The 1979 World Snooker Championship (also known as the 1979 Embassy World Snooker Championship for sponsorship reasons) was a ranking professional snooker tournament that took place from 16 to 28 April 1979 at the Crucible Theatre in Sheffield, England. Organised by the World Professional Billiards and Snooker Association (WPBSA), it was the third consecutive World Snooker Championship to be held at the Crucible, the first tournament having taken place in 1977.

A qualifying event for the championship was held, producing eight qualifiers who joined the eight invited seeded players in the main event. The tournament was broadcast in the United Kingdom by the BBC, and was sponsored by the Embassy cigarette company. The winner received £10,000 from the total prize fund of £35,000.
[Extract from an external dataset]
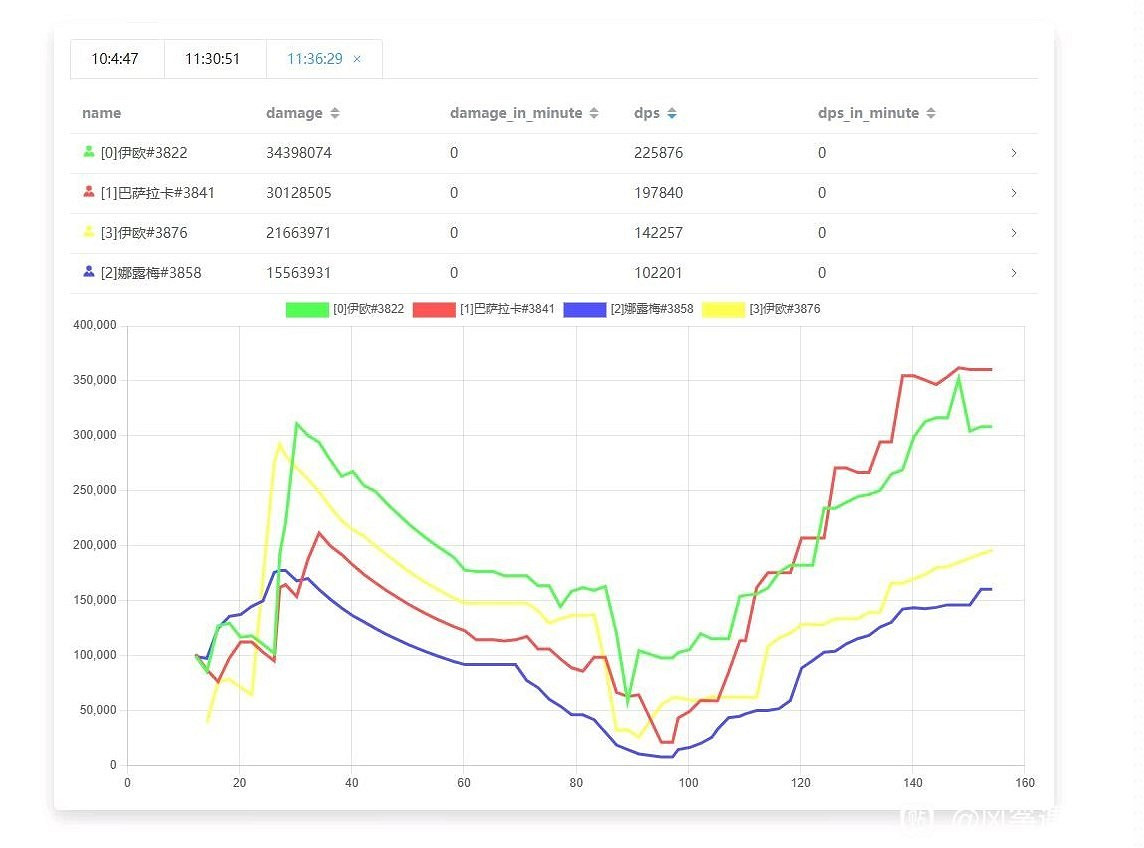Image resolution: width=1144 pixels, height=848 pixels.
Task: Sort by dps_in_minute column
Action: [931, 113]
Tournament debutant Terry Griffiths met Dennis Taylor in the final, which was a best-of-47- match. Griffiths won the match 24–16, to become the first player to proceed from the qualifying competition and win the title at the Crucible. There were 13 century breaks compiled during the championship, the highest of which was 142 by Bill Werbeniuk.

Overview
The World Snooker Championship is an annual professional snooker tournament organised by the World Professional Billiards and Snooker Association (WPBSA). Founded in the late 19th century by British Army soldiers stationed in India, the cue sport was popular in the British Isles. However, in the modern era, which started in 1969 when the World Championship reverted to a knockout format, it has become increasingly popular worldwide, especially in East and Southeast Asian nations such as China, Hong Kong and Thailand.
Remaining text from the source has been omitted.